╭─ INFORMATION SUPPLIED
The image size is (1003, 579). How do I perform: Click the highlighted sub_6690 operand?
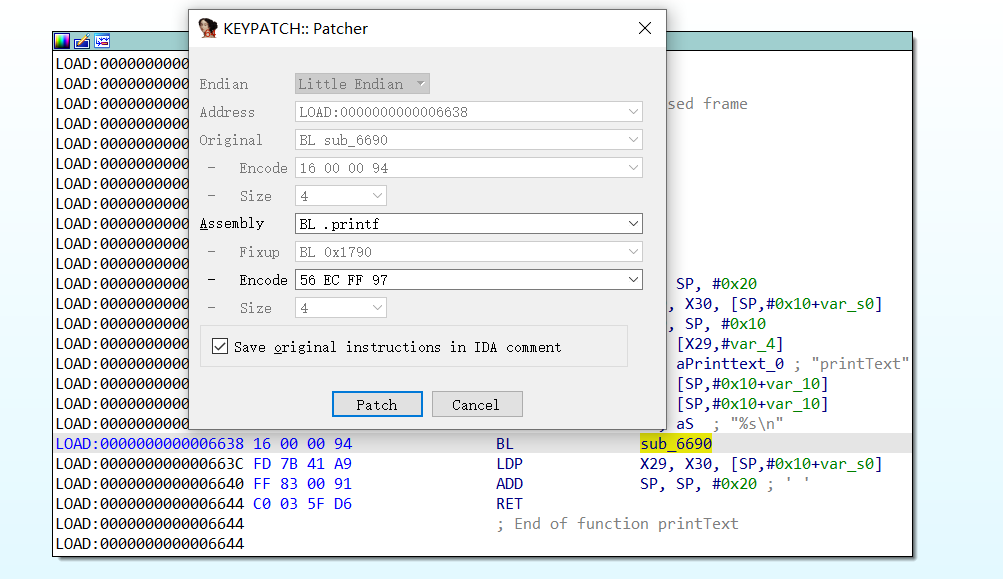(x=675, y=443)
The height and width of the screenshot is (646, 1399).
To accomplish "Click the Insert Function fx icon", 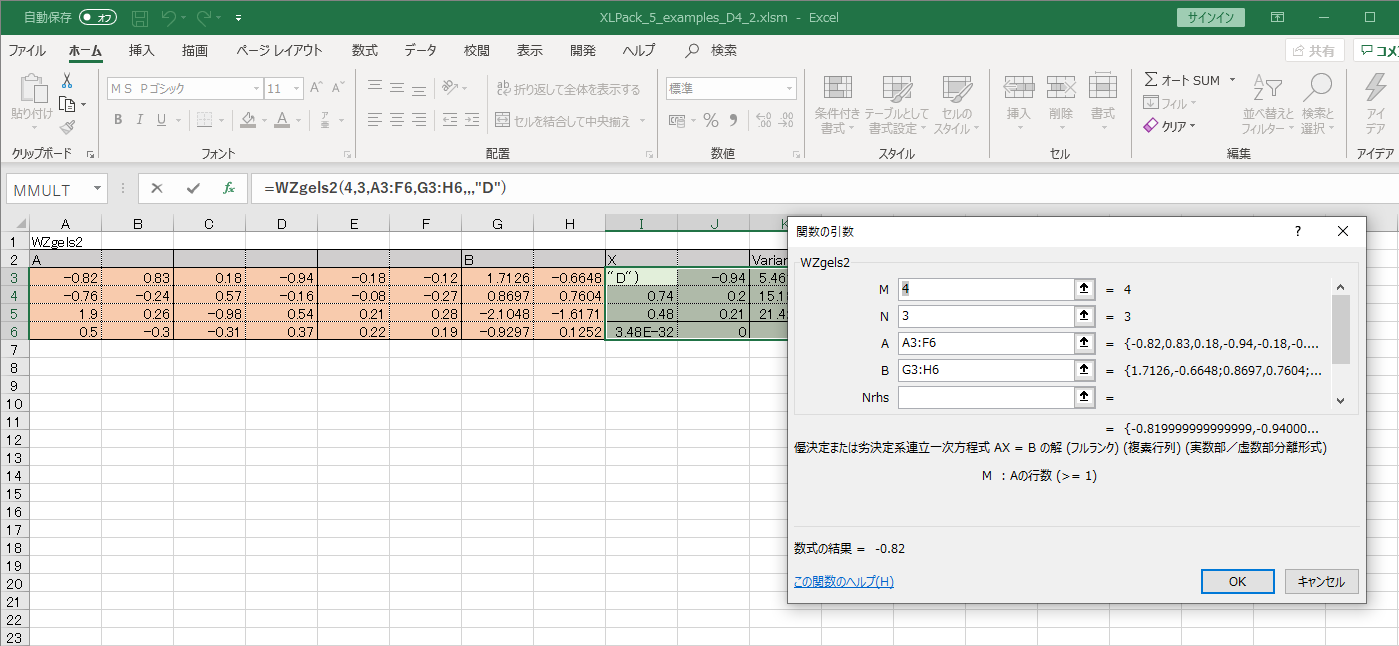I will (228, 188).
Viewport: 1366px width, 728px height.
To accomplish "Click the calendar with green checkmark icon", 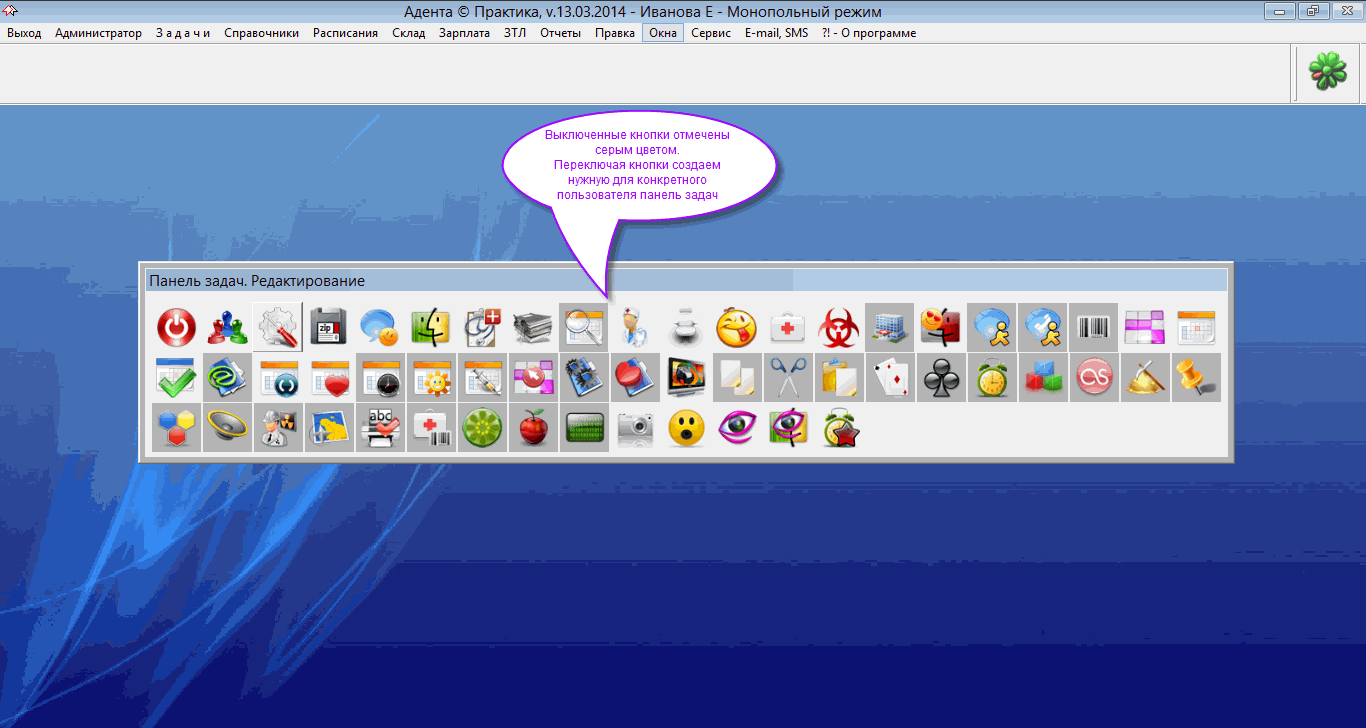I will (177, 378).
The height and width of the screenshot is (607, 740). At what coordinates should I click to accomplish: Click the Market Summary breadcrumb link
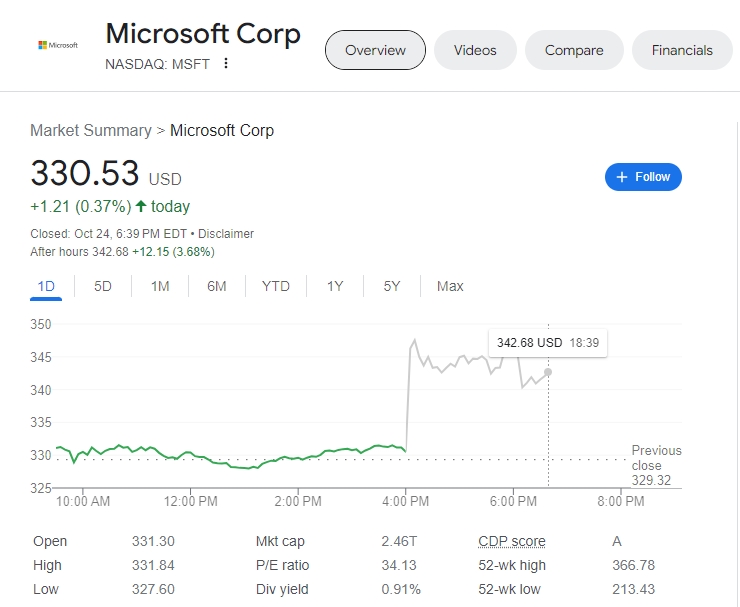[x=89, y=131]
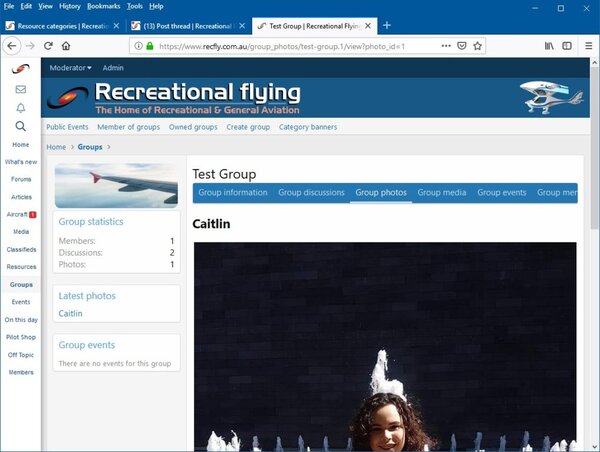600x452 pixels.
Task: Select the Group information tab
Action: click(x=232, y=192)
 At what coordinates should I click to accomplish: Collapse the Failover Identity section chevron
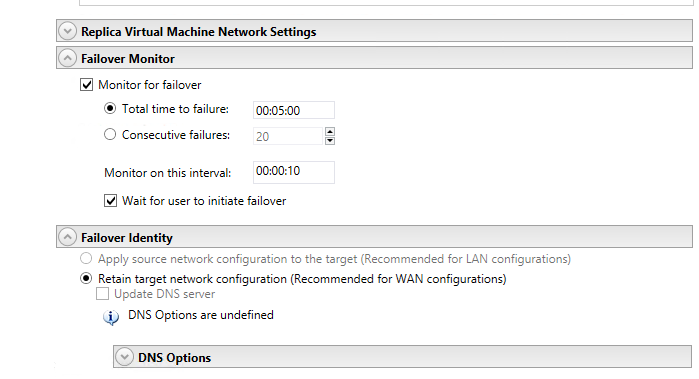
╰─
Beginning with the line that contains "The height and width of the screenshot is (607, 740).", print exactly every line through the end of the records, both included. Omit the pictures.

--- RESULT OF THIS EXERCISE ---
The height and width of the screenshot is (607, 740). At what coordinates should I click to accomplish: Click the Market Summary breadcrumb link
[x=89, y=131]
600x452 pixels.
Task: Select the Group information tab
Action: click(x=232, y=192)
 At what coordinates should I click to accomplish: Collapse the Failover Identity section chevron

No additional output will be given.